For context, the first defendant Paul Spencer Greenman is the purported special trustee for the DOUGLAS, Stephen Ross, Estate Trust. Mr Douglas is the undischarged bankrupt who claims his interest in the land passed to the trust and because a church occupies the land the land is excluded property and beyond the reach of his trustee in bankruptcy.
Enter Simon Nelson, Douglas’s trustee and the applicant seeking the removal of the caveat lodged by Greenman.
Since being appointed in 2019 Nelson has been in and out of courts pursuing his right to take possession of the property, located in Koo Wee Rup and from the judgment it’s clear Nelson has some familiarity with the feelings expressed by her honour.
The bankrupt and certain associates have also been busy, either denying that the courts or the trustee have jurisdiction over the property in question or, contradictorily, asserting their appeal rights in full in these same supposedly illegitimate courts and tribunals.
Nelson kicked off efforts in 2022, obtaining the necessary order for vacant possession of the land in the Federal Court, followed shortly afterwards with a warrant of possession so sheriffs charged with attending and seizing the property had a paper to wave.
Unfortunately for Nelson the sheriffs left Koo Wee Rup unfulfilled, the bankrupt having advised them on arrival that a tenancy agreement was in place between him and his adult son, Philip Ross Douglas.

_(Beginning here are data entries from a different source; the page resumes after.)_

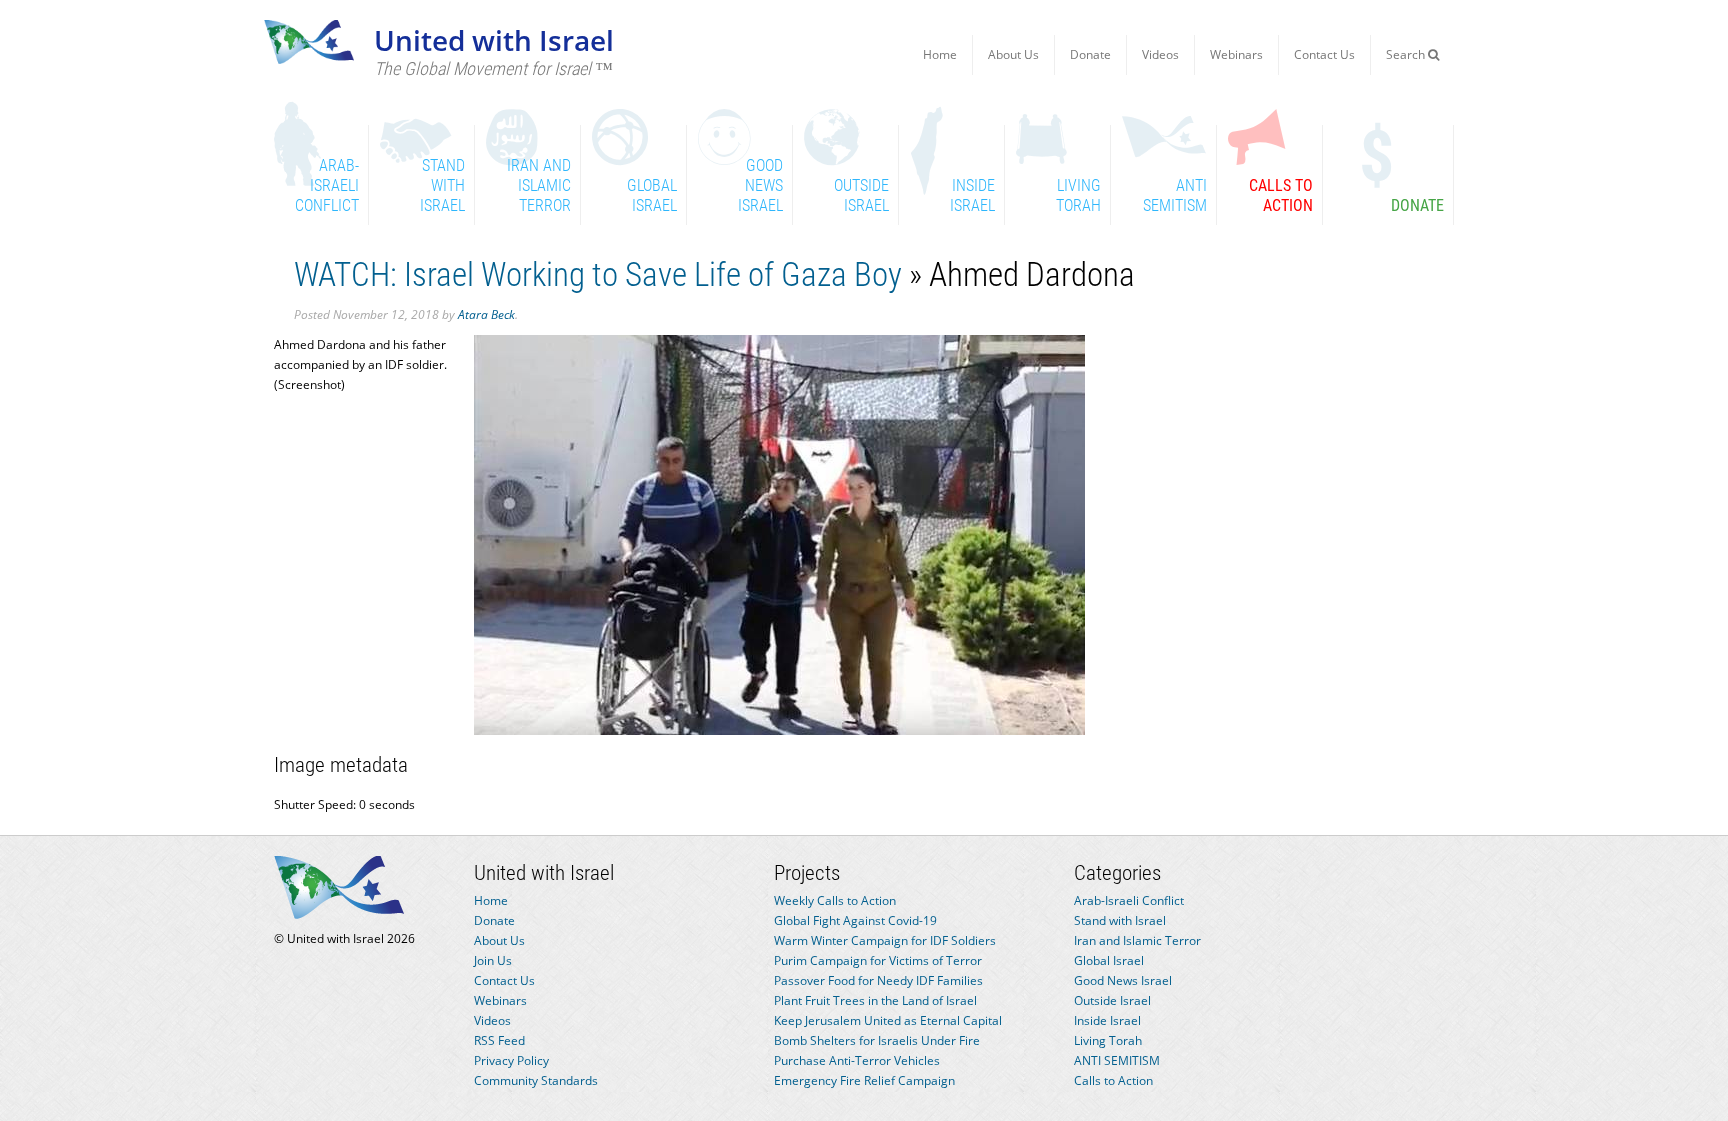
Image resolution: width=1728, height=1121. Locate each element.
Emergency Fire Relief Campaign (864, 1080)
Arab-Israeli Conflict (1129, 900)
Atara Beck (486, 314)
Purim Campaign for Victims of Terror (878, 960)
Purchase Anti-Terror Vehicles (857, 1060)
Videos (1160, 54)
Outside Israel (1112, 1000)
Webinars (1236, 54)
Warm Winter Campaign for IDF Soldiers (885, 940)
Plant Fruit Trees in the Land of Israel (875, 1000)
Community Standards (536, 1080)
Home (940, 54)
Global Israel (1109, 960)
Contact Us (1324, 54)
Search (1407, 54)
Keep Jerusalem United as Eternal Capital (888, 1020)
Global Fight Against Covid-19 (855, 920)
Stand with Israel (1120, 920)
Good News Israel (1123, 980)
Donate (1090, 54)
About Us (1013, 54)
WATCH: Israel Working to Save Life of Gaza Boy (598, 274)
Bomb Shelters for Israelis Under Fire (877, 1040)
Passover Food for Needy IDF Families (878, 980)
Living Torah (1108, 1040)
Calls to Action (1113, 1080)
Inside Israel (1107, 1020)
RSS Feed (499, 1040)
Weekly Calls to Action (835, 900)
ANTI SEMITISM (1117, 1060)
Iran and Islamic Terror (1137, 940)
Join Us (493, 960)
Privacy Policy (511, 1060)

This forced the trustee to turn to the Victorian Civil and Administrative Tribunal (‘VCAT’) where he made an application for possession under ss 322(1) and 91ZZB of the Residential Tenancies Act 1997 (Vic).
In September 2023 VCAT issued orders to vacate to the bankrupt and his son and the following month issued a warrant of possession for the land in Nelson’s favour.

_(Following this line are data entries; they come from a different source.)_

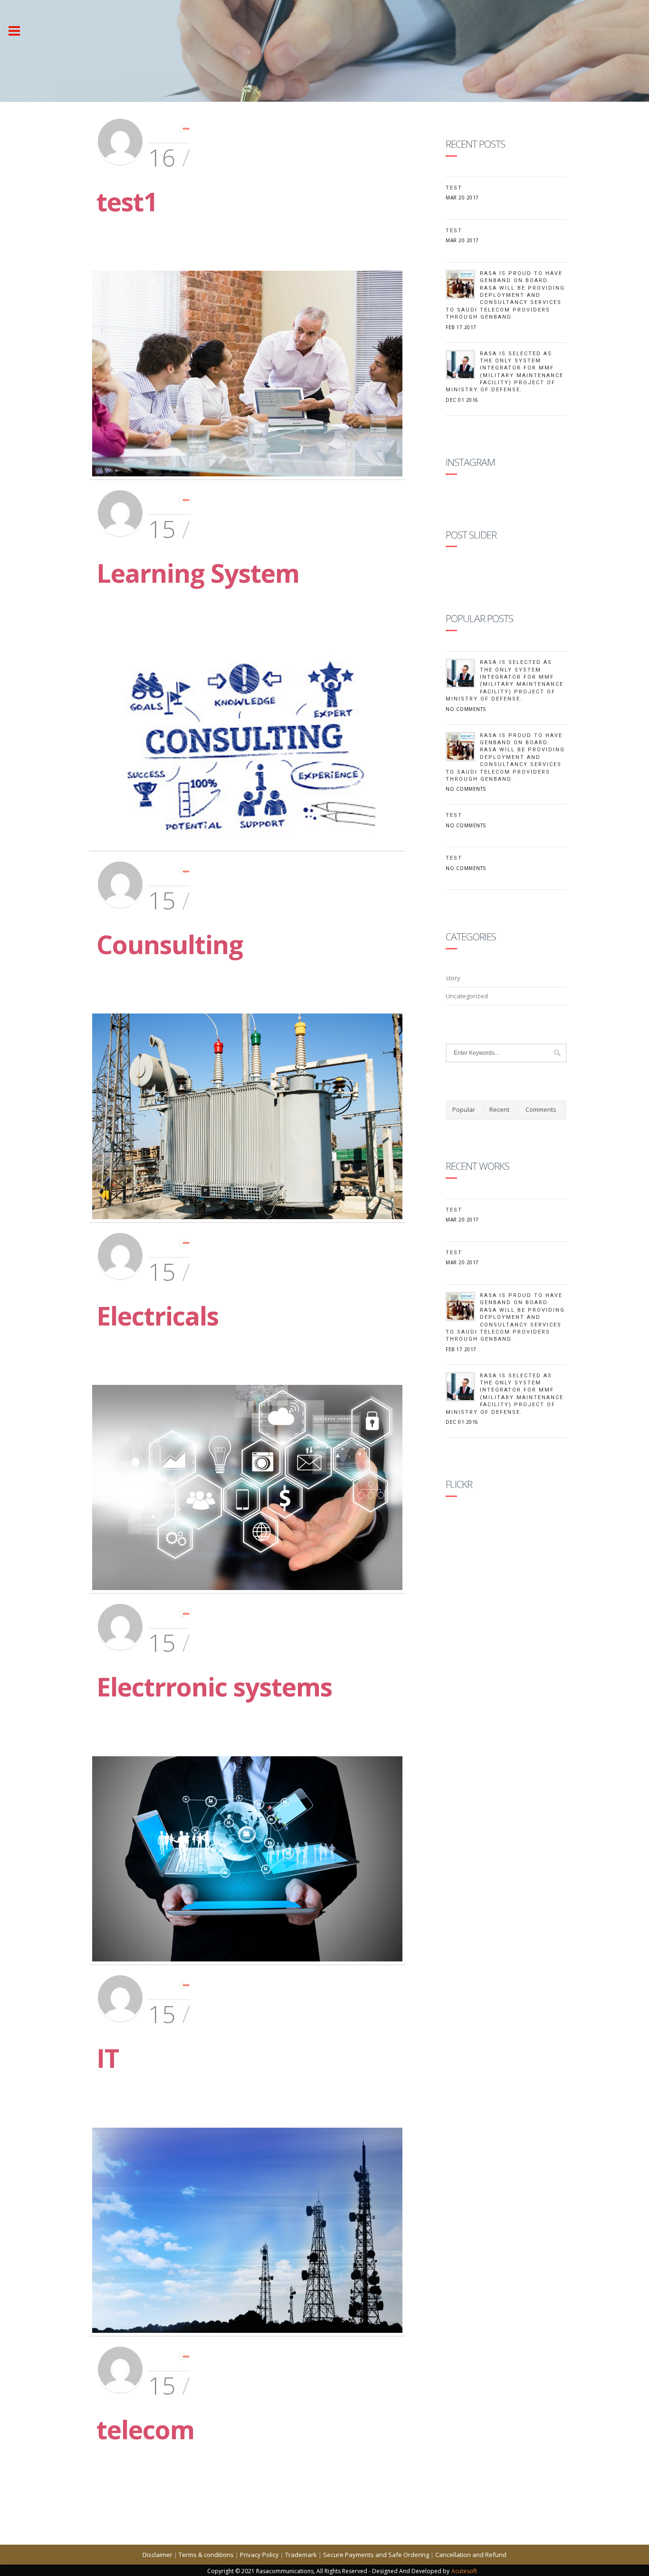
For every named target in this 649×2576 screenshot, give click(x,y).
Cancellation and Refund (470, 2554)
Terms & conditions (206, 2554)
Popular (463, 1109)
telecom (145, 2429)
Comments (540, 1109)
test (454, 230)
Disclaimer (157, 2554)
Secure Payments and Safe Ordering (376, 2554)
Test (454, 188)
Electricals (157, 1315)
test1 (127, 201)
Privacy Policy (259, 2554)
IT (107, 2057)
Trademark (301, 2554)
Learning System (197, 572)
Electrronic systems (214, 1686)
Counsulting (169, 944)
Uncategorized (467, 996)
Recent (499, 1109)
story (453, 978)
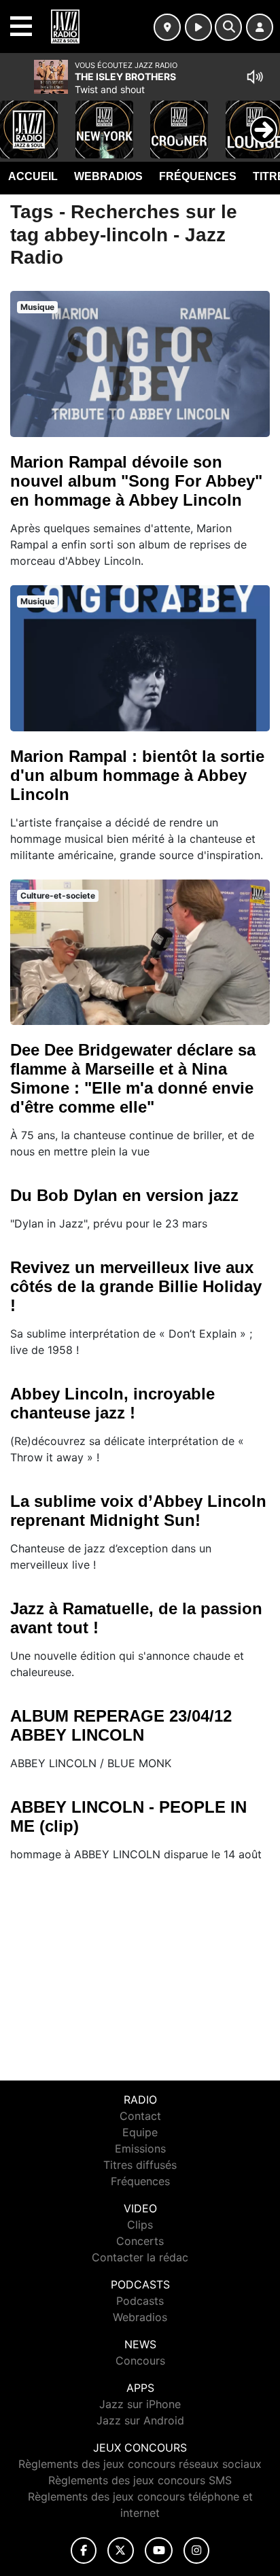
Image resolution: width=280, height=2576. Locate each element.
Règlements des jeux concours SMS (140, 2480)
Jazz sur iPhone (140, 2404)
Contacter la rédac (140, 2257)
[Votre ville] (167, 27)
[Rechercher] (228, 27)
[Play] (17, 120)
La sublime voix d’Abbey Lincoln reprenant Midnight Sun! (138, 1510)
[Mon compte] (259, 27)
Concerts (140, 2241)
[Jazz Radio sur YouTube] (159, 2550)
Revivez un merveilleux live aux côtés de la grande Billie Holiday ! (136, 1286)
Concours (140, 2360)
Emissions (140, 2148)
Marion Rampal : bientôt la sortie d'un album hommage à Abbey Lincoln (137, 775)
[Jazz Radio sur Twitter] (120, 2550)
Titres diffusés (140, 2165)
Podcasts (140, 2301)
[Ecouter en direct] (198, 27)
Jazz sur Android (140, 2420)
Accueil (33, 176)
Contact (140, 2116)
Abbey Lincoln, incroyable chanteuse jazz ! (112, 1403)
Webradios (108, 176)
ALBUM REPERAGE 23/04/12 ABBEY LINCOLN (121, 1725)
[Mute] (255, 77)
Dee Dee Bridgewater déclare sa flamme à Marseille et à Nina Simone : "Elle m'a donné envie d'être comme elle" (133, 1078)
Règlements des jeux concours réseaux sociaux (140, 2464)
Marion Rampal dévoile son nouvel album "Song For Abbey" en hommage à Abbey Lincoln (136, 481)
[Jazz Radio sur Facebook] (84, 2550)
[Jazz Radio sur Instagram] (196, 2550)
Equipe (140, 2132)
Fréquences (198, 176)
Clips (140, 2224)
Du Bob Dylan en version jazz (124, 1195)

Within days the bankrupt and his son filed an application in VCAT to reopen the order to vacate pursuant to s 120 of the Victorian Civil and Administrative Tribunal Act 1998 (Vic).
After VCAT dismissed their application for review on November 16, 2023 they filed a Notice of Appeal in the Supreme Court of Victoria seeking leave to appeal the entirety of the VCAT order made on 16 November 2023.
Subsequently, on 7 December 2023, the Bankrupt and his son Philip Douglas filed a summons seeking a stay of execution of the VCAT Warrant until the hearing of the application for leave to appeal.
For people who don’t believe the government has the right to levy taxes they sure lean heavily on tax payer funded institutions, a seeming contradiction not lost on her honour in the application brought before her.
“I otherwise note that before me, the first defendant sought to class himself as the ‘Living Man’ in order to create a different identify from that of the person named in the Court proceeding as the first defendant,” the judge said.
“It is not without some degree of irony that, on the one hand, the first defendant sought to rely on the legal protections afforded by reason of lodging the Caveat over the Land in the name of Paul Spencer Greenman but simultaneously sought to divorce himself from that persona when his conduct in lodging the Caveat was subject to challenge.”
Unsurprisingly her honour found in Nelson’s favour, ordering that the caveat be removed immediately and that Greenman pay Nelson’s costs on the indemnity basis.
Removal of the caveat will allow contracts for sale of the land to be settled. How Nelson goes about extracting costs however will be worth a follow up.